En comparaison, les deux autres morceaux de l’EP, « Dial » et « Cap.IV », s’avèrent d’un intérêt mineur. « Dial » (référence à « Dael » sur Tri Repetae ?) est sympathique mais ne reste guère en mémoire. « Cap. IV » semble un décalque du « Lentic Catachresis » concluant Confield : un morceau qui accélère peu à peu jusqu’à se désagréger en un fourmillement frénétique.

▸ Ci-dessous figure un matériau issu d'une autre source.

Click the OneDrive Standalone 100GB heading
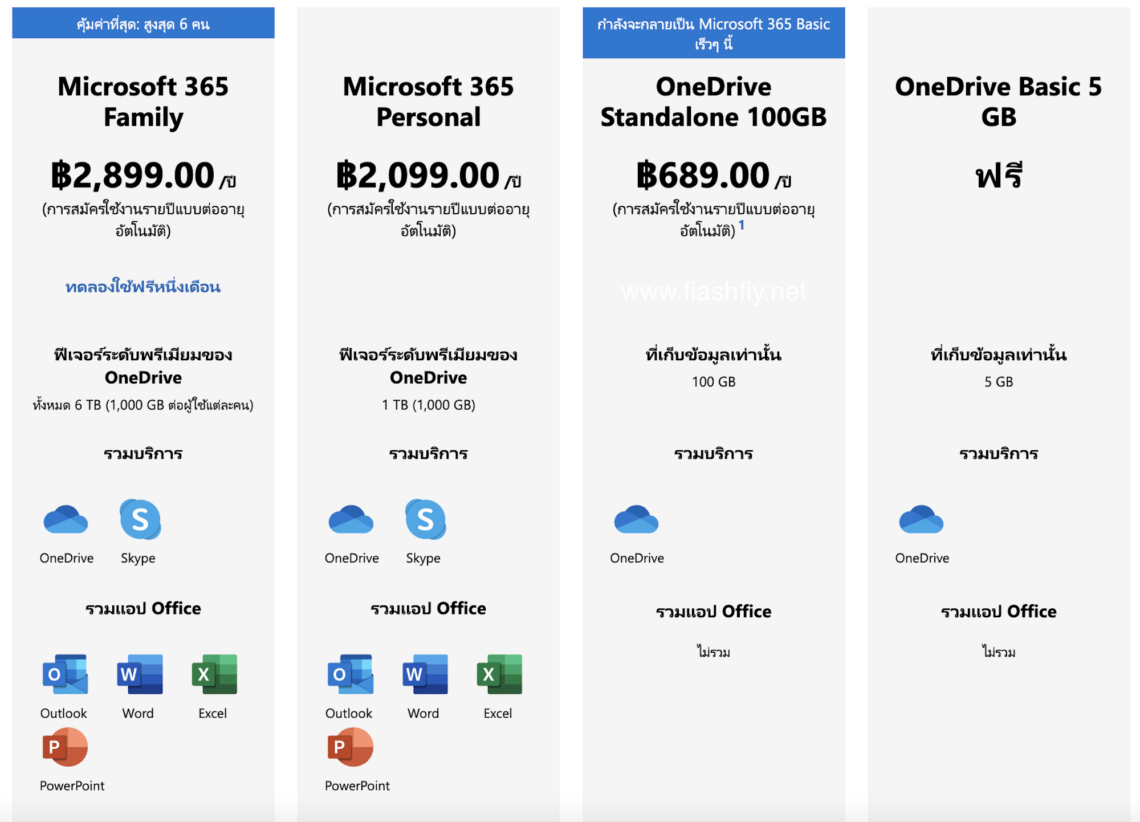The height and width of the screenshot is (822, 1140). coord(713,101)
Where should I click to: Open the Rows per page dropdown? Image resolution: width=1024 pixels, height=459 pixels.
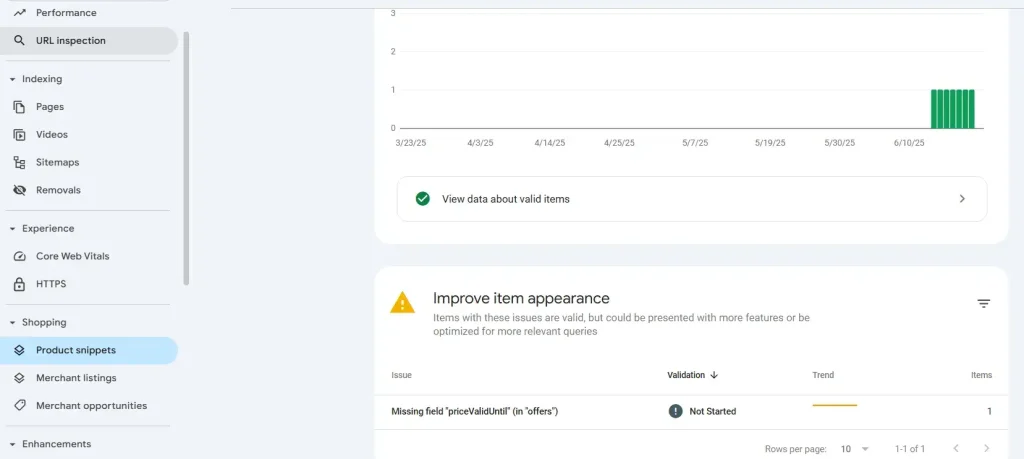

Le plus intéressant avec « Gantz Graf » reste son clip. Réalisé par un certain Alex Rutterford, qui a puisé son inspiration dans un trip au LSD, les quatre minutes du clip sont l’exacte transposition du son en image. Une approche synesthésique, probablement la seule capable de rendre palpable la complexité de la musique. Pour ma part, ce clip a représenté la porte d’entrée pour cette déflagration sonique. Avant de visionner ce clip, « Gantz Graf » n’était à mes oreilles qu’une bouillie sonore, un magma bruitiste (mais j’étais jeune et ignorais l’existence de la noise music et d’artistes du calibre de Merzbow). Après… tout est devenu clair, à peu près.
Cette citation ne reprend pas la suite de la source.